### ENTRIES PROVIDED

+ + + +

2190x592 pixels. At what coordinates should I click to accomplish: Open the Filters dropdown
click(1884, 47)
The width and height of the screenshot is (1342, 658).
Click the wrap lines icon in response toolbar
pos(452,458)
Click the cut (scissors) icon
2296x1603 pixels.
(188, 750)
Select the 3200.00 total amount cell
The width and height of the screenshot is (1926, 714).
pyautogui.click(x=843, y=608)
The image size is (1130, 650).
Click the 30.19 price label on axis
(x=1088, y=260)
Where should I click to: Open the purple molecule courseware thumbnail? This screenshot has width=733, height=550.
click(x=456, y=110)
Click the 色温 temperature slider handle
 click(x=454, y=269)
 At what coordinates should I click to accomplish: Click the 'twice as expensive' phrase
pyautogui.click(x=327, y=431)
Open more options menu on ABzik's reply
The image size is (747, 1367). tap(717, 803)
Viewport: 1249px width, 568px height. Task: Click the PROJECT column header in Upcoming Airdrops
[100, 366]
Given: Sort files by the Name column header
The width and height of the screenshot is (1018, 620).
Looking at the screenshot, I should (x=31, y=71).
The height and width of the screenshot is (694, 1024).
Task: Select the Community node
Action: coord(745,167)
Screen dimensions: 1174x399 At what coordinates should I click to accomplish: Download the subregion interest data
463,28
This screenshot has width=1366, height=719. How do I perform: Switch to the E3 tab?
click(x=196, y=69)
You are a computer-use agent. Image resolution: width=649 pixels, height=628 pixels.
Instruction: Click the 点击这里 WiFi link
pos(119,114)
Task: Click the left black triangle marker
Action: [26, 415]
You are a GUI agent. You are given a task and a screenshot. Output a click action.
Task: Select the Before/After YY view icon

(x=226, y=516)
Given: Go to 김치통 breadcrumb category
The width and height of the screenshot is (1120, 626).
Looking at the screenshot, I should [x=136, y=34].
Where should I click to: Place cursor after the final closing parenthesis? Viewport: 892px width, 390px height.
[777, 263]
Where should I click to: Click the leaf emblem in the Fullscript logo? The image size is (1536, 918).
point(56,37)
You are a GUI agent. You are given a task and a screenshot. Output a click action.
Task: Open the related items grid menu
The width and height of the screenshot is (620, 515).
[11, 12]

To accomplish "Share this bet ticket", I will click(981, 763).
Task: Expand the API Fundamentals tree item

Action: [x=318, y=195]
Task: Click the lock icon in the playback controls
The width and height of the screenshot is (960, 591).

+ + + +

### WHAT THIS TASK INVOLVES
The response should consist of the entries, retyped exactly and in full.

### RESULT
2190x592 pixels. At what coordinates should I click to accomplish: Open the Filters dropdown
click(1884, 47)
The width and height of the screenshot is (1342, 658).
Click the wrap lines icon in response toolbar
pos(452,458)
Click the cut (scissors) icon
2296x1603 pixels.
(188, 750)
Select the 3200.00 total amount cell
The width and height of the screenshot is (1926, 714).
pyautogui.click(x=843, y=608)
The image size is (1130, 650).
Click the 30.19 price label on axis
(x=1088, y=260)
Where should I click to: Open the purple molecule courseware thumbnail? This screenshot has width=733, height=550.
click(x=456, y=110)
Click the 色温 temperature slider handle
 click(x=454, y=269)
 At what coordinates should I click to accomplish: Click the 'twice as expensive' phrase
pyautogui.click(x=327, y=431)
Open more options menu on ABzik's reply
The image size is (747, 1367). tap(717, 803)
Viewport: 1249px width, 568px height. Task: Click the PROJECT column header in Upcoming Airdrops
[100, 366]
Given: Sort files by the Name column header
The width and height of the screenshot is (1018, 620).
Looking at the screenshot, I should (x=31, y=71).
The height and width of the screenshot is (694, 1024).
Task: Select the Community node
Action: coord(745,167)
Screen dimensions: 1174x399 At what coordinates should I click to accomplish: Download the subregion interest data
463,28
This screenshot has width=1366, height=719. How do I perform: Switch to the E3 tab?
click(x=196, y=69)
You are a computer-use agent. Image resolution: width=649 pixels, height=628 pixels.
Instruction: Click the 点击这里 WiFi link
pos(119,114)
Task: Click the left black triangle marker
Action: [26, 415]
You are a GUI agent. You are given a task and a screenshot. Output a click action.
Task: Select the Before/After YY view icon

(x=226, y=516)
Given: Go to 김치통 breadcrumb category
The width and height of the screenshot is (1120, 626).
Looking at the screenshot, I should [x=136, y=34].
Where should I click to: Place cursor after the final closing parenthesis? Viewport: 892px width, 390px height.
[777, 263]
Where should I click to: Click the leaf emblem in the Fullscript logo? The image size is (1536, 918).
point(56,37)
You are a GUI agent. You are given a task and a screenshot. Output a click action.
Task: Open the related items grid menu
The width and height of the screenshot is (620, 515).
[11, 12]

To accomplish "Share this bet ticket", I will click(981, 763).
Task: Expand the API Fundamentals tree item

Action: [x=318, y=195]
Task: Click the lock icon in the playback controls
The width and height of the screenshot is (960, 591).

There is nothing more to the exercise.